**DIRECTIONS FOR THIS TASK**
Copy out the rows below verbatim, starting at the line containing "Click the Add a" and continuing through the final row.

**PROVIDED RECORDS**
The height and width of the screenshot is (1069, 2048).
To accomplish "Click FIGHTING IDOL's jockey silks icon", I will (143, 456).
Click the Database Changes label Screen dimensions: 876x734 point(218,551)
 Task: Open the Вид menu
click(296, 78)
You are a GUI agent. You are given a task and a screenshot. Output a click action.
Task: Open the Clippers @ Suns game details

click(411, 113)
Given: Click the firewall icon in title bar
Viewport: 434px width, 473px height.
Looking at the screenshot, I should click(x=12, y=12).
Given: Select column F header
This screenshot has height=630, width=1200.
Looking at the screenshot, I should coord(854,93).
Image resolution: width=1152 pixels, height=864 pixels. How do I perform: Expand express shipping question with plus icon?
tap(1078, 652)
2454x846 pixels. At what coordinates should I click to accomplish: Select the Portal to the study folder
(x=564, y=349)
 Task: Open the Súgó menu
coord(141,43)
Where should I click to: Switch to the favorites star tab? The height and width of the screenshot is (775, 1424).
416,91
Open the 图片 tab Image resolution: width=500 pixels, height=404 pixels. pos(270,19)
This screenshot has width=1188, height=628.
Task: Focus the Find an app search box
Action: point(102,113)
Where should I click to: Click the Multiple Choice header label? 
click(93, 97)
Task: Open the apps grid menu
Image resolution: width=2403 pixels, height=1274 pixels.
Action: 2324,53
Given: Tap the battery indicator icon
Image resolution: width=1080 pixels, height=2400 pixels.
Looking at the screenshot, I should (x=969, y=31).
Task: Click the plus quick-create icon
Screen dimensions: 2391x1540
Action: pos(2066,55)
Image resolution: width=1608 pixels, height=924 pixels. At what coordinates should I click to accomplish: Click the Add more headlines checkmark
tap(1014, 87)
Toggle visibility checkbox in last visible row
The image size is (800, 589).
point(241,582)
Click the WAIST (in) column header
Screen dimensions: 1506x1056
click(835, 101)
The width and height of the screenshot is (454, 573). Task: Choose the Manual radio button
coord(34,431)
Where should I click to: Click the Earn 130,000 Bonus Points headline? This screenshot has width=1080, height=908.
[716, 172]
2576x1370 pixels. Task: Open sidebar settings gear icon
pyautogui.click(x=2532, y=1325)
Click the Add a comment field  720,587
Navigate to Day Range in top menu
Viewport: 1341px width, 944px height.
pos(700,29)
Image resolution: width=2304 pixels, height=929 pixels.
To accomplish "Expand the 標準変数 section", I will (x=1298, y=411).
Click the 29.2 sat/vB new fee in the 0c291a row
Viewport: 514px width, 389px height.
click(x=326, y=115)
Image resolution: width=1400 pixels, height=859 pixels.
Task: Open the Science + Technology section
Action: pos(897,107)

**THE RESULT**
Click the Add a comment field  720,587
Navigate to Day Range in top menu
Viewport: 1341px width, 944px height.
pos(700,29)
Image resolution: width=2304 pixels, height=929 pixels.
To accomplish "Expand the 標準変数 section", I will (x=1298, y=411).
Click the 29.2 sat/vB new fee in the 0c291a row
Viewport: 514px width, 389px height.
click(x=326, y=115)
Image resolution: width=1400 pixels, height=859 pixels.
Task: Open the Science + Technology section
Action: pos(897,107)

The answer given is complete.